_Dataset records_
######
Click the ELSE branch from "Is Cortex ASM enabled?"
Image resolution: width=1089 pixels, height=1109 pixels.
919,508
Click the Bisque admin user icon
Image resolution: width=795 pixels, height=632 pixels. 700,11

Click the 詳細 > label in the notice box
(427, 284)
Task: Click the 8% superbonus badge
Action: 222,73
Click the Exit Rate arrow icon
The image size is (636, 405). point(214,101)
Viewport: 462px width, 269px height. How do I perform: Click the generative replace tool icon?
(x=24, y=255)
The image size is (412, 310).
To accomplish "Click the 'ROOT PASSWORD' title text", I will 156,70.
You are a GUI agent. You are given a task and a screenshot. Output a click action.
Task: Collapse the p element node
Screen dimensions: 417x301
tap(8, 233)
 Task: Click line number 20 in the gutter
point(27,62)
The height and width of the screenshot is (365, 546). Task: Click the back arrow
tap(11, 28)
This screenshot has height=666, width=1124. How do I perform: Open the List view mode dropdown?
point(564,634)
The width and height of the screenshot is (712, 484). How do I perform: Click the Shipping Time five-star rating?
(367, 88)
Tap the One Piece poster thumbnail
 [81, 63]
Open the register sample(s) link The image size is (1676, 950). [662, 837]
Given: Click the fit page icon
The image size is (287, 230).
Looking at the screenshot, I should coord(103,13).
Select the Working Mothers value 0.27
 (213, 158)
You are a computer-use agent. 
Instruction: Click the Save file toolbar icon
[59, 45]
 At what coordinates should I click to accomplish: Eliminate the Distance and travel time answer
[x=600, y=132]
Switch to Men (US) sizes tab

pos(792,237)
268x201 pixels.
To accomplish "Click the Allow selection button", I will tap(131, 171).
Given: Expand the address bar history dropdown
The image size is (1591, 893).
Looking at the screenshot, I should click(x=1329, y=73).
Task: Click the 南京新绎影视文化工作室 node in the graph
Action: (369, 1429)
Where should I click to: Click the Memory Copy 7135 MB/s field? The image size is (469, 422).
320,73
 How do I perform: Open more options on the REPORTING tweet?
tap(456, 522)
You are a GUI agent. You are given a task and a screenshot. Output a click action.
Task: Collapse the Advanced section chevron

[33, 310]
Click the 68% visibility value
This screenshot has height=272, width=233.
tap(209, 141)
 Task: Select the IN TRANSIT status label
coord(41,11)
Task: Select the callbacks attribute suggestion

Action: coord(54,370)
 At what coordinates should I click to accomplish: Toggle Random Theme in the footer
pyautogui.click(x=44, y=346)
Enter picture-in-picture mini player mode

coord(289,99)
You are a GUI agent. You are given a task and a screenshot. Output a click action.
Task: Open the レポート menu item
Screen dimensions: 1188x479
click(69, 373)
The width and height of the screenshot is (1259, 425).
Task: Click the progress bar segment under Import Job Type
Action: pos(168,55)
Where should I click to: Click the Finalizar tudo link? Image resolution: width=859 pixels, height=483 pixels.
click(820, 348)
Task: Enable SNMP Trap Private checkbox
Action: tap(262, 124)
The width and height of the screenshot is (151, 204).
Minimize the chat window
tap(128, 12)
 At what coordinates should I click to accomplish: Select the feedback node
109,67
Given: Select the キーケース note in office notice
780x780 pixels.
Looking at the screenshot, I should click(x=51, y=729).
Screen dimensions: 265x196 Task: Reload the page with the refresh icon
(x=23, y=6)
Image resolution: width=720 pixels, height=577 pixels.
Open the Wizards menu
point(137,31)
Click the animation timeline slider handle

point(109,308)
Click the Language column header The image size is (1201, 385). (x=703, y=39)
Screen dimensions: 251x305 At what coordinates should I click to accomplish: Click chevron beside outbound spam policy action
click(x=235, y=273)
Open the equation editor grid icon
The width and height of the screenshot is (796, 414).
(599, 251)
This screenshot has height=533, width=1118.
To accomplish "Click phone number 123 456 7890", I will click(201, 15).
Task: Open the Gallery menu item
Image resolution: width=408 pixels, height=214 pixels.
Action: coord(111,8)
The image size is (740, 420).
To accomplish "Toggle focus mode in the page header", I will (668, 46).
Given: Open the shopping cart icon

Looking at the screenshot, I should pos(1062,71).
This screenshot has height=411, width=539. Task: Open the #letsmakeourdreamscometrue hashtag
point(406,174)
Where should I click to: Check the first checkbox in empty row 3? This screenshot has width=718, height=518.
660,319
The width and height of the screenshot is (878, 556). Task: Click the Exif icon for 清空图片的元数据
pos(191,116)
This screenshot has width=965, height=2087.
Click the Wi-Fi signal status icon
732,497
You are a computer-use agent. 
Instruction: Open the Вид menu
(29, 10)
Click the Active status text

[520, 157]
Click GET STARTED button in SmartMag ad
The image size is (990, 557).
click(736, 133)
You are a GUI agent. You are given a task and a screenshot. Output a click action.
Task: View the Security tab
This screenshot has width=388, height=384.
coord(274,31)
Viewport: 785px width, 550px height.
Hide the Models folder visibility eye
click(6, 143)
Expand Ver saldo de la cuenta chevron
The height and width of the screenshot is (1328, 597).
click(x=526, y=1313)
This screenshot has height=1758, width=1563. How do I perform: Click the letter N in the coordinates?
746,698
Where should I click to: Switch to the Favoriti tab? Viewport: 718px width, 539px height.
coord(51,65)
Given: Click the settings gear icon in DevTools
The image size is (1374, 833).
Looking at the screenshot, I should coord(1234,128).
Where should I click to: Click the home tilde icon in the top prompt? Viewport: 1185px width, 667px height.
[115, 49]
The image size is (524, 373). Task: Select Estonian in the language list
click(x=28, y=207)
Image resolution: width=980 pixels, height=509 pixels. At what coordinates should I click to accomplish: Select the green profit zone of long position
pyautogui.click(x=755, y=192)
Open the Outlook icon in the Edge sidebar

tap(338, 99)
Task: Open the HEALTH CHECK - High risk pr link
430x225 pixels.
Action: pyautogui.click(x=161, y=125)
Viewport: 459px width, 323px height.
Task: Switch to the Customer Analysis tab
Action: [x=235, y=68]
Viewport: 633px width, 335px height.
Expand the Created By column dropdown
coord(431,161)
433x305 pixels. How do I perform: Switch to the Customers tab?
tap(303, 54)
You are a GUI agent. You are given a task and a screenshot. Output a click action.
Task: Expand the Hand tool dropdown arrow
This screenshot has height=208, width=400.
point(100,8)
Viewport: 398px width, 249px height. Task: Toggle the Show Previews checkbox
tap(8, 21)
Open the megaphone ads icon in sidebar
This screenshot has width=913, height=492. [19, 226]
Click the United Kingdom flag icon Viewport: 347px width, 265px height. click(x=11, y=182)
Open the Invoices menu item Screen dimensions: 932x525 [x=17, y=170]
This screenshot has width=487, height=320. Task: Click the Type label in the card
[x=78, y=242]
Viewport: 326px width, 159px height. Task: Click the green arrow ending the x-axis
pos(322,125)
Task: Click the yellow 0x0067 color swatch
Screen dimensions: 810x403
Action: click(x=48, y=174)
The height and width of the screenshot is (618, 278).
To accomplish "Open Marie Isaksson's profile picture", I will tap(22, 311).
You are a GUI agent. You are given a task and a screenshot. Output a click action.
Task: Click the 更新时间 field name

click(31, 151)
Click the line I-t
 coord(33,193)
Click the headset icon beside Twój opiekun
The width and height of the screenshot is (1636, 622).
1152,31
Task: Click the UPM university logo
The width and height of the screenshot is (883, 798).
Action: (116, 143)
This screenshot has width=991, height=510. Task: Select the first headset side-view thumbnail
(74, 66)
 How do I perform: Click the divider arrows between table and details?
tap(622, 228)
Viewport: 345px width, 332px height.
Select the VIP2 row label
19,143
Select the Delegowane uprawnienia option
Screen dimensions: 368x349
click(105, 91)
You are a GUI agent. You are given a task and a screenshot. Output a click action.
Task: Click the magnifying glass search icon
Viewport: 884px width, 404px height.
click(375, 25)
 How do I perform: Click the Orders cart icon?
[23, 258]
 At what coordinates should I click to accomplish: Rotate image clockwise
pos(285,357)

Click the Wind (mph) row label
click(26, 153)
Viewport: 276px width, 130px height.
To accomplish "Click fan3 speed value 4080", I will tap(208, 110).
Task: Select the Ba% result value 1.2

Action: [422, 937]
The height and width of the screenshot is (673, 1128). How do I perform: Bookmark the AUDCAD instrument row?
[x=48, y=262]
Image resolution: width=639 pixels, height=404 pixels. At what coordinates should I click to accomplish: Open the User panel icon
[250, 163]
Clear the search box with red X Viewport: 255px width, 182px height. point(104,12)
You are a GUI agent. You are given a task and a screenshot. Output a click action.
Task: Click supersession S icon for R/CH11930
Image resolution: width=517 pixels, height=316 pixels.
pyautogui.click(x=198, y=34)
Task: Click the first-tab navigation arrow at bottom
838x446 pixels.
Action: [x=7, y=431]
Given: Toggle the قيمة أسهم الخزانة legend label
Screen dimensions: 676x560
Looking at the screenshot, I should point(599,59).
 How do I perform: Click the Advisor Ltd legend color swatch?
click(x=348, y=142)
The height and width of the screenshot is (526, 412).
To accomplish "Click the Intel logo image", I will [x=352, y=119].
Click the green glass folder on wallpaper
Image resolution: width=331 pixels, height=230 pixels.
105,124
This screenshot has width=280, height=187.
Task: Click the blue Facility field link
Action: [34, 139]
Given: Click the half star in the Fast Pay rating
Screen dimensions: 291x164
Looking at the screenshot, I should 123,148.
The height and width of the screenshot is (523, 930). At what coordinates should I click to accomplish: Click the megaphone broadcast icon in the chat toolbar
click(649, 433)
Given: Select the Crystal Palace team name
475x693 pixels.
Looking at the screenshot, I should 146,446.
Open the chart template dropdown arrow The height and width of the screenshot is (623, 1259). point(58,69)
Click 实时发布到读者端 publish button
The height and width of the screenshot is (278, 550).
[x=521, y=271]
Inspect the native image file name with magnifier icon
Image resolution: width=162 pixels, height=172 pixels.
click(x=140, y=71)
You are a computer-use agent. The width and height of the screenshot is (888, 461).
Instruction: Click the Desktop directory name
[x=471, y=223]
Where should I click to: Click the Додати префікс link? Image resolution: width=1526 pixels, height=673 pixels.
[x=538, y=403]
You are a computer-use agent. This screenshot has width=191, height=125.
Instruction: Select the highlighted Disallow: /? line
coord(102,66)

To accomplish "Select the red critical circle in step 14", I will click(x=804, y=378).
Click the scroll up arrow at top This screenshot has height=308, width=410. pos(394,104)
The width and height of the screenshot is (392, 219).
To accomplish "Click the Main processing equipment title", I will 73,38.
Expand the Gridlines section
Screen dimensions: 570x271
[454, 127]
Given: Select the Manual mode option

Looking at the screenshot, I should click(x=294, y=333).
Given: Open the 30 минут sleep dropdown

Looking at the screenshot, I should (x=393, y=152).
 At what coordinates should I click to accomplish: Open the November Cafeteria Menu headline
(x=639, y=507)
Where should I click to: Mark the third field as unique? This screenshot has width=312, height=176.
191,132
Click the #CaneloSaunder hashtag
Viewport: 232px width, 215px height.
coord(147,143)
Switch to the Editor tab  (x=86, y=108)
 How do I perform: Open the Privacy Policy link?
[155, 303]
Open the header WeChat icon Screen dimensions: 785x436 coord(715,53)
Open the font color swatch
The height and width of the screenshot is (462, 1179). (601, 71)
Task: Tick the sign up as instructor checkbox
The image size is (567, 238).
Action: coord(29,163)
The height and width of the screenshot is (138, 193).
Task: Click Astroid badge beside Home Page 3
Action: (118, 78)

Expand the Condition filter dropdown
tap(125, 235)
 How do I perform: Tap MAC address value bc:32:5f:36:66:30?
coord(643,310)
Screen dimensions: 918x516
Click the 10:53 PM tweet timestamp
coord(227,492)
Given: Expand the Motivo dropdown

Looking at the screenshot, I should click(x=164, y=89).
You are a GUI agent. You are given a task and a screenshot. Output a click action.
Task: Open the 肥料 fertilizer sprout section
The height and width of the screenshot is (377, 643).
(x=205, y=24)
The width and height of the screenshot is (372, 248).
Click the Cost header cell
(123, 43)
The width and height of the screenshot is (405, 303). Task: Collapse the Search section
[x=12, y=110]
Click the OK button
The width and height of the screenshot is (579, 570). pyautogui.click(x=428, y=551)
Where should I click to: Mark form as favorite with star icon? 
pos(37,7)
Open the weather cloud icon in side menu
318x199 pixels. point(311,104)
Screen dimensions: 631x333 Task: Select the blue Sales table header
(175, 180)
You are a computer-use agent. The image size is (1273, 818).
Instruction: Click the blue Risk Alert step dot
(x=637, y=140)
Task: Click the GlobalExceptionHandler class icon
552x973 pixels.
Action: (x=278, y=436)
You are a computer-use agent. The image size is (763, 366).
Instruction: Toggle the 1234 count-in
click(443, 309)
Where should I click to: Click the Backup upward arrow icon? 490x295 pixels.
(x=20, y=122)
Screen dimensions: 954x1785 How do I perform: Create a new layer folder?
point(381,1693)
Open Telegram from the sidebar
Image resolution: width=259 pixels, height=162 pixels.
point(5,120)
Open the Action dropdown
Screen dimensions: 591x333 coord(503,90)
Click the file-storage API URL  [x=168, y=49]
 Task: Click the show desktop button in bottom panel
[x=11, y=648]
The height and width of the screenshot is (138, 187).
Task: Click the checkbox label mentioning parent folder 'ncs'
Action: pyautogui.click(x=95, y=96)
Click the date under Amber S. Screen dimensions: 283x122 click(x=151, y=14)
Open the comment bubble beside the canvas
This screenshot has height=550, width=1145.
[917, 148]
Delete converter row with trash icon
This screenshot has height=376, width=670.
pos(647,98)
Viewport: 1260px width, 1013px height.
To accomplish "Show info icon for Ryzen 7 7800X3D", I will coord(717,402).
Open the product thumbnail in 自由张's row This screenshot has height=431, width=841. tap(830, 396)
######
_Exercise instructions_
Before answering, count every line of the records that contains "from"; the answer is that number and nothing more.

_Response box_
2